Schriftelijke opdrachten >>
(1) Noem alle wateren die de tekst over pulsvisserij opsomt als gebieden van de verre visserij van de Belgische vloot.
(2) Welk deel van de boomkorvloot per lidstaat mag volgens de bestaande Europese regelgeving in de tekst over pulsvisserij hoogstens met elektrische stroom vissen?
(3) Geef uit de tekst over pulsvisserij letterlijk het stuk terug dat begint bij "Wat is er nu" en eindigt bij "daarop moeten toeleggen.".

Wanneer kan de pulsvisserij van start gaan? Ik heb daarnet gezegd dat dat in een Europees kader zit. Volgens de bestaande Europese regelgeving wordt vissen met de puls alleen toegestaan in bepaalde delen van de Noordzee en op de voorwaarde dat per lidstaat ten hoogste 5 procent van de boomkorvloot met elektrische stroom vist.
Dan komen we bij de opmerking van de heer Caron. Onze rederijen zijn klein. Het is meestal één reder met één vaartuig, zodat dat niet zo evident is. Reders met verschillende vaartuigen, zoals dat in Nederland bestaat, nemen een kleiner risico door die vaartuigen daar wel mee uit te rusten. Nederland is groter. Nederland heeft twee jaar geleden trouwens een uitzondering verkregen op de beperking van 5 procent. Daarover zijn we in overleg.
Die puls is effectief voor de tongvisserij. Onze vloot heeft ook beperkte vangstrechten voor tong in het deel van de Noordzee waar de puls toegelaten is. Vooral de Nederlanders hebben hier tongquotarechten. Onze Belgische vloot is gespecialiseerd in verre visserij, zoals we dat noemen, zoals in de westelijke wateren, de Keltische Zee en het Kanaal van Bristol. Daar hebben wij wel veel tongquota en daar mag je niet elektrisch vissen. Onze aanvraag voor toelating in de westelijke wateren is ingediend. Zowel de sector als mijn diensten zijn op dit moment daarover aan het onderhandelen. Het overleg gebeurt ook in de regionale adviescommissie want de lidstaten moeten ook toestemming geven. Een wetenschappelijke motivering is noodzakelijk. Die is aangevraagd. We moeten wachten wat daarvan het resultaat zal zijn.
Wat is er nu verschillend in Nederland? Er is het feit dat Nederland veel groter is en daar gemakkelijker aan kan beantwoorden. De bemanning verdient goed en wordt betaald volgens een percentage op de bruto besomming. Bovendien kunnen scheepsjongeren een bepaald bedrag per zeedag ontvangen uit het Fonds voor Scheepsjongens, dit om de arbeid van de scheepsjongeren te waarderen. Dit zijn enkele factoren die onze concurrentiepositie versterken. Maar vooral de pulsvisserij heeft een grote boost gegeven aan de Nederlandse visserijsector. Ook de Vlaamse visserijsector zou zich daarop moeten toeleggen.
Mijnheer Caron, het klopt wat u zegt over de opmerking van Europa, maar dat geldt niet alleen voor de visserijsector, dat geldt voor tal van sectoren, ook voor de hele landbouwsector trouwens. Het geldt evengoed voor een aantal andere verplichtingen die op ons afkomen vanuit Europa. We zijn nogal een specifieke regio. De Europese regelgeving is niet altijd afgestemd op de specificiteit van een regio. We kennen dat probleem, we kaarten dat ook altijd aan. Als er nieuwe regelgeving of standpunten vanuit Europa komen, wijzen wij altijd op die specifieke situatie. Maar als je weinig medestanders hebt die in dezelfde situatie zitten, maakt dat het bijzonder moeilijk om een aparte regeling te verkrijgen. Dat is in nog niet veel gevallen gebeurd.

Vastgelegde gegevens >>

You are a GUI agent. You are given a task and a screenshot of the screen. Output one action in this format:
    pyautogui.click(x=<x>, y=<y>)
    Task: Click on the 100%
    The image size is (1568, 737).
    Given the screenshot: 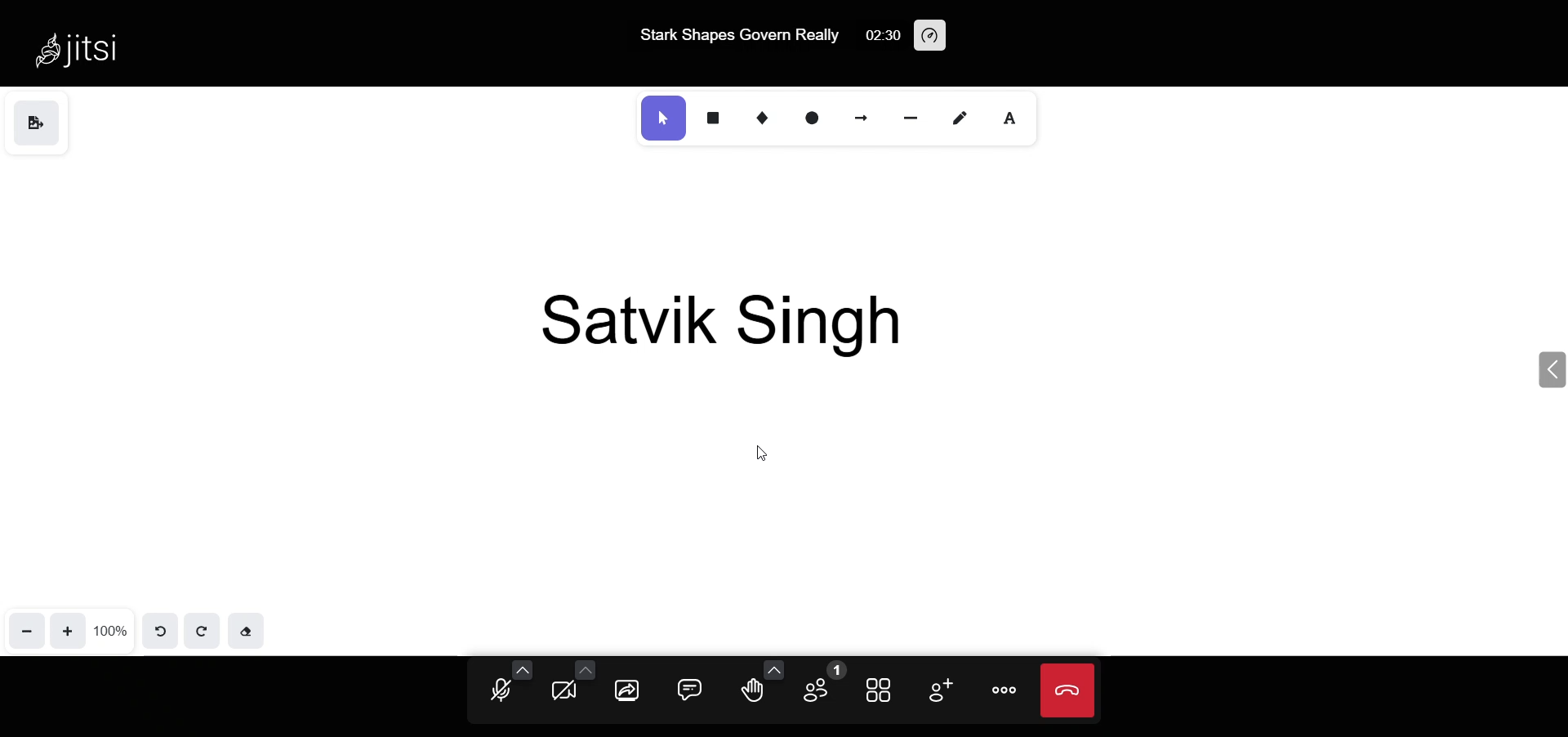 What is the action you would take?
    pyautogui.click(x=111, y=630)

---

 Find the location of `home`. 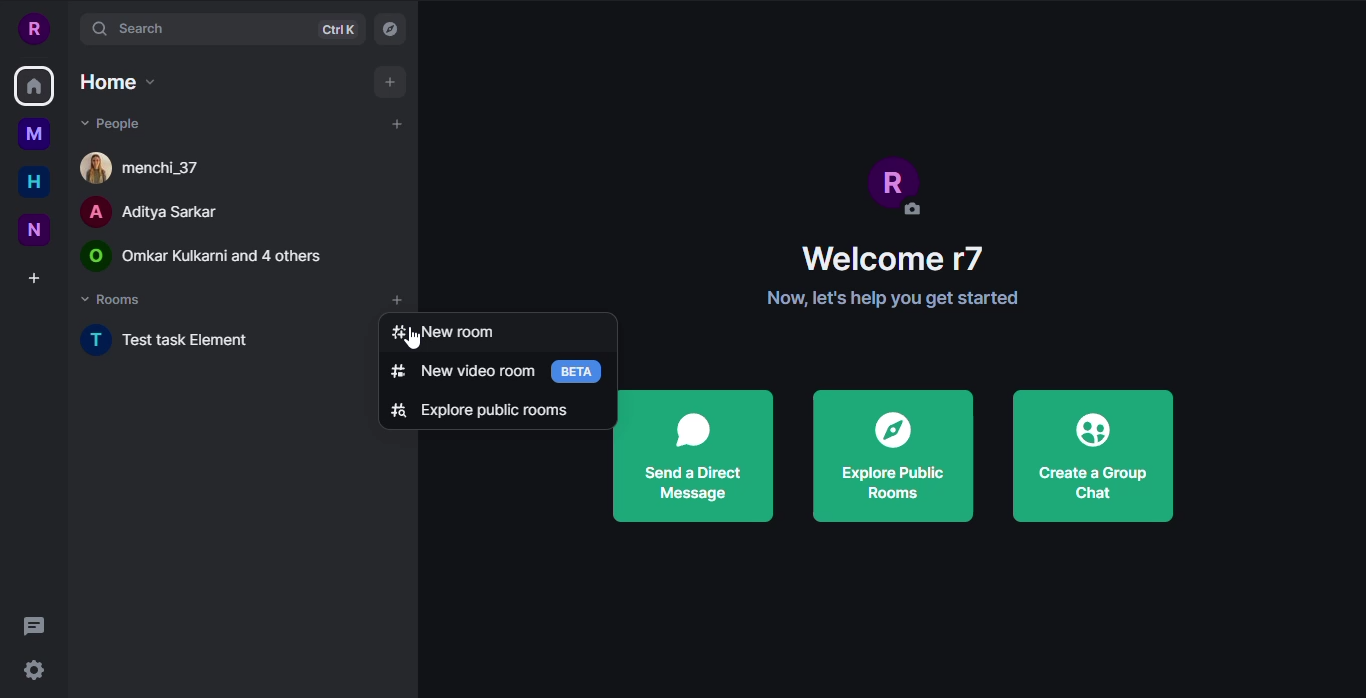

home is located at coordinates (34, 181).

De resultaten >>
(1) De westelijke wateren, de Keltische Zee en het Kanaal van Bristol.

(2) Ten hoogste 5 procent.

(3)
Wat is er nu verschillend in Nederland? Er is het feit dat Nederland veel groter is en daar gemakkelijker aan kan beantwoorden. De bemanning verdient goed en wordt betaald volgens een percentage op de bruto besomming. Bovendien kunnen scheepsjongeren een bepaald bedrag per zeedag ontvangen uit het Fonds voor Scheepsjongens, dit om de arbeid van de scheepsjongeren te waarderen. Dit zijn enkele factoren die onze concurrentiepositie versterken. Maar vooral de pulsvisserij heeft een grote boost gegeven aan de Nederlandse visserijsector. Ook de Vlaamse visserijsector zou zich daarop moeten toeleggen.